Taxol-resistant genes were selected using the following criteria in the TCGA dataset. First, the expression levels of candidate genes that were significantly associated with survival in the Taxol-receiving subgroup (patients who received Taxol therapy) according to the Cox univariate regression (p<0.05) were determined. Second, the expression levels of candidate genes that were not significantly associated with survival (p>0.05) in the Taxol-depleted group (patients who did not received Taxol therapy) were determined using Cox univariate regression to exclude to probability that the gene is a prognostic gene for ovarian cancer but not involved in Taxol resistance. Thirteen genes were then selected as candidate genes for model development. To eliminate redundancy and optimize the panel, all combinations of these thirteen genes were enumerated. The Cox multivariate model was developed using these combinations to calculate the Taxol score in the Taxol-receiving subgroup. Using the median Taxol score value as a cutoff, the survival difference between those with a high Taxol score and a low Taxol score was compared, and the p values were calculated using Kaplan-Meier survival analysis. Finally, a combination of six genes (CLIP2, LAX1, PCK2, THOC1, LEPR, GSTZ1) was used for model development, and the Taxol score was calculated as follows:

Taxolscore=(0.114148691*CLIP2)+(0.190271239*LAX1)+(0.157333524*PCK2)+(0.151729207*THOC1)+(0.146653652*LEPR)+(0.092779415*GSTZ1)
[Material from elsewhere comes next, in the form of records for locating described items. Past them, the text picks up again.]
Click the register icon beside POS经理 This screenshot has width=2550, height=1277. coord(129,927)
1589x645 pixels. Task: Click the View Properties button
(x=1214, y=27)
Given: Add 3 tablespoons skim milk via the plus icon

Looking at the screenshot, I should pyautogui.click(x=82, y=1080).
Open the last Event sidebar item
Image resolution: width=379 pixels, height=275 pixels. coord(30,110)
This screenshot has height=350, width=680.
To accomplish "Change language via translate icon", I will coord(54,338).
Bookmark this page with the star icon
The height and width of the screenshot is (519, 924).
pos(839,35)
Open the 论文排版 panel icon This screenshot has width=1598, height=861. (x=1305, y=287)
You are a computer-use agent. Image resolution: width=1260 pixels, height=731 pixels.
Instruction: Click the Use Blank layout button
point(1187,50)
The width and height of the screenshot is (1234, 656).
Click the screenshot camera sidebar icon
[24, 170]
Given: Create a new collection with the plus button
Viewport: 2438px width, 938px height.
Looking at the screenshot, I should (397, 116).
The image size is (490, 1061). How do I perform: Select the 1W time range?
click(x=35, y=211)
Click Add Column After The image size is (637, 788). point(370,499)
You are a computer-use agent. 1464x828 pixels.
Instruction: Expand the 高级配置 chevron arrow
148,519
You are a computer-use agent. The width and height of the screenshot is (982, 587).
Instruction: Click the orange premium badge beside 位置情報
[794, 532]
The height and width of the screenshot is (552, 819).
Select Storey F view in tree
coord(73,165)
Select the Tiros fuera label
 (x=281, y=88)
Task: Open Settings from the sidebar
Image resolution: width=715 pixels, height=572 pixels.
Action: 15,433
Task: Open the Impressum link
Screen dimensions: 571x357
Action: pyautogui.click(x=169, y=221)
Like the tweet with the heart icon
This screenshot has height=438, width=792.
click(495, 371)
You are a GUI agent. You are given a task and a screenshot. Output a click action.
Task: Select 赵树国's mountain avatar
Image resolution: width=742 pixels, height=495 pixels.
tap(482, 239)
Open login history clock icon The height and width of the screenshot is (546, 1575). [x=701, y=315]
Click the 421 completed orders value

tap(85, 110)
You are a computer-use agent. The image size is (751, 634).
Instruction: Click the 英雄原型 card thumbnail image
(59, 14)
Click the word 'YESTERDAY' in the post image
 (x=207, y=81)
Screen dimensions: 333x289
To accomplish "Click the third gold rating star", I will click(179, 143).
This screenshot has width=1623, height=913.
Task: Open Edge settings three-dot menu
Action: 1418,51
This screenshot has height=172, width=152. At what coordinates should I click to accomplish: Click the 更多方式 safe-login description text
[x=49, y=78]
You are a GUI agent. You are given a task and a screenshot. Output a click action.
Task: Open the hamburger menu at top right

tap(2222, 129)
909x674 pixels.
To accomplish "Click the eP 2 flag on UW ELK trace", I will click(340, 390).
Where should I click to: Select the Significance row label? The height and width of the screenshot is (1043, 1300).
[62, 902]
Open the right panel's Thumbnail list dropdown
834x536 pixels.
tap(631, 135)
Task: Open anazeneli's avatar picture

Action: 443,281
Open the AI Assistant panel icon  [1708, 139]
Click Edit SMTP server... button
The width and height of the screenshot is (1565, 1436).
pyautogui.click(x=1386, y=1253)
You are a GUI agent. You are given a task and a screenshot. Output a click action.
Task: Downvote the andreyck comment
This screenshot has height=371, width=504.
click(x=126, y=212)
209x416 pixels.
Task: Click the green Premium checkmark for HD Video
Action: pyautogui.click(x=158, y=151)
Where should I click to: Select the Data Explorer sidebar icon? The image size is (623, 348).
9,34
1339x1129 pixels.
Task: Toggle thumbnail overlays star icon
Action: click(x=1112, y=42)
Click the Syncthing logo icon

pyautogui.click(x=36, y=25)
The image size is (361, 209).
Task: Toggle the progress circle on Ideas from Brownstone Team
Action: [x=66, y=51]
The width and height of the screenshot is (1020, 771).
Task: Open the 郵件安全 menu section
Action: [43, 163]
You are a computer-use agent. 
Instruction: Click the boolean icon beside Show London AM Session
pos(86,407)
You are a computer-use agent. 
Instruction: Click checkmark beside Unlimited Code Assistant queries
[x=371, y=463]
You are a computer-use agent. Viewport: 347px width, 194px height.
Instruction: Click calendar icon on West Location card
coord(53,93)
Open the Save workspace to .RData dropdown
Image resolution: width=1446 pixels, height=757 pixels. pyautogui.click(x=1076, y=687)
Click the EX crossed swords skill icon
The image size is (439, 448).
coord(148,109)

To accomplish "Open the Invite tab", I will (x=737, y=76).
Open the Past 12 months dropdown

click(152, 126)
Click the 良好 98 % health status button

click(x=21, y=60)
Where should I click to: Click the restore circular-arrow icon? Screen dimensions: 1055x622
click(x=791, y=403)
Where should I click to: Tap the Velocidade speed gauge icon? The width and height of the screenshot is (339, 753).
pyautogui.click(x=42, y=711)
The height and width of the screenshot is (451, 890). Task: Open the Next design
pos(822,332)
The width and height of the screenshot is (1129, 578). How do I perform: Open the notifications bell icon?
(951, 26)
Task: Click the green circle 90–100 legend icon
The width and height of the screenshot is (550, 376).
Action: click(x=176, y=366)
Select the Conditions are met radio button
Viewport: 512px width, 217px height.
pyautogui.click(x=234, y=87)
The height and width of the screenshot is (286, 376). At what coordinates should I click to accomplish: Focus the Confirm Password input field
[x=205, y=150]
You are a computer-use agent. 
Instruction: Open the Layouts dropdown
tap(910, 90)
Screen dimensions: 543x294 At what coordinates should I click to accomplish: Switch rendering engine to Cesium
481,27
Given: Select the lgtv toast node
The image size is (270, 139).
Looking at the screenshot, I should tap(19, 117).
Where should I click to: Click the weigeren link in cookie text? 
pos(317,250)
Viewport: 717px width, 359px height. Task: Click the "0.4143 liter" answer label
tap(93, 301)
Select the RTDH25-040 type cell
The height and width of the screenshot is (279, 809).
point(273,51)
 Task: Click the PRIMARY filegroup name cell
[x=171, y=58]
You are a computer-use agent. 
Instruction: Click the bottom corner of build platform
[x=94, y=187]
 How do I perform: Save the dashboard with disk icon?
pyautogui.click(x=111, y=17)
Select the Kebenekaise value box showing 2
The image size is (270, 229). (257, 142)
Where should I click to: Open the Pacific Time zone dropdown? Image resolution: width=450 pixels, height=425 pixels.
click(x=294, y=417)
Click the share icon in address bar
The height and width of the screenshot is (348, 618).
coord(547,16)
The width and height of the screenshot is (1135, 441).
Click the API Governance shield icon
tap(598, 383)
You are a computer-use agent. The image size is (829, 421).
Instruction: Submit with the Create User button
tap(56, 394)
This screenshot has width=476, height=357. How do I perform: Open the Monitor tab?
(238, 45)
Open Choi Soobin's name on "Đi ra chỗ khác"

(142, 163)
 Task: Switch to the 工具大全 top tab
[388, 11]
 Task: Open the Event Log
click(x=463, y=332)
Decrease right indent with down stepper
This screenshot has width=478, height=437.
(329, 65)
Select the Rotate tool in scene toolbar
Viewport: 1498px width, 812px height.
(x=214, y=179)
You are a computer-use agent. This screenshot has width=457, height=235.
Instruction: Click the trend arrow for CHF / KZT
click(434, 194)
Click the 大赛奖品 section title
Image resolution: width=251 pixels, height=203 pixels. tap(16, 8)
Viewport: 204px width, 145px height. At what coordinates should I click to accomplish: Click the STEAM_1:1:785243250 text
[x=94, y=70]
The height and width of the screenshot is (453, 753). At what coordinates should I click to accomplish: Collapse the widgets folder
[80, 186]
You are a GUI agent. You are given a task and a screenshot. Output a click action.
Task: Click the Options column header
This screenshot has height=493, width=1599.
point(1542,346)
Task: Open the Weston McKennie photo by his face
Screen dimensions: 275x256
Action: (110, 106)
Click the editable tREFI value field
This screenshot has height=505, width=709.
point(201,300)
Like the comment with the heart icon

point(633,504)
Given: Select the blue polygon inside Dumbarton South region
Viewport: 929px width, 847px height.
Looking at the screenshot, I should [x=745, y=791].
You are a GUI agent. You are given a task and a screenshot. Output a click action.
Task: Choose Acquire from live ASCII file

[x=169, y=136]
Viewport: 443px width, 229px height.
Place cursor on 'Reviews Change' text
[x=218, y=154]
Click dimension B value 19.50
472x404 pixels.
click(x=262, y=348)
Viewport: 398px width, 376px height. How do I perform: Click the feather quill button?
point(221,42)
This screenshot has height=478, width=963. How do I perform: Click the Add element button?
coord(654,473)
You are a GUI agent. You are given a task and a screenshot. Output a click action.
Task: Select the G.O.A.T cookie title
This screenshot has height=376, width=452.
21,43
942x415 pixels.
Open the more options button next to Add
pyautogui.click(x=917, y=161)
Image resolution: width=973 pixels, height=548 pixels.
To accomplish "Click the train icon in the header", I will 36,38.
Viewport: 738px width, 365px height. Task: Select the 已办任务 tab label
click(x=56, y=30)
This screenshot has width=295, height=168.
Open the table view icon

where the gene symbol represents the relative expression level. Genes with positive values suggest that these genes contribute to the Taxol resistance, and vice versa.

Model performance in the TCGA dataset and validation dataset

The performance of the model was first evaluated in the training dataset, which was the TCGA dataset. The survival difference of the high and low Taxol score group was compared using Kaplan-Meier survival analysis. As expected, the patients with a high Taxol score had no significant survival difference between the Taxol-receiving and the Taxol-depleted group (Fig 1A and 1B). The good performance of the model may result from the over-fitness of the training dataset; therefore, validation cohorts were employed to assay the robustness of the model across datasets. GSE63885 and GSE9891 were used for validation due to the explicated Taxol chemotherapy records. The Taxol score of each sample in the validation datasets was calculated using the same coefficients as the training dataset. The Taxol score was divided into a high Taxol score group and a low Taxol score group using the median Taxol score value in each group, as was done for the TCGA cohort. As expected, the patients who underwent Taxol chemotherapy had a better survival than those that did not undergo Taxol treatment in the low Taxol group. However, no significant difference in the survival was observed in the high Taxol group between patients who underwent Taxol chemotherapy or those who did not. This observation was confirmed in both the GSE63885 and GSE9891 groups (Fig 2A and 2D). In summary, the Taxol score is robust in predicting serous ovarian cancer’s response to Taxol in both the training cohort (TCGA) and the validation datasets (GSE63885 and GSE9891).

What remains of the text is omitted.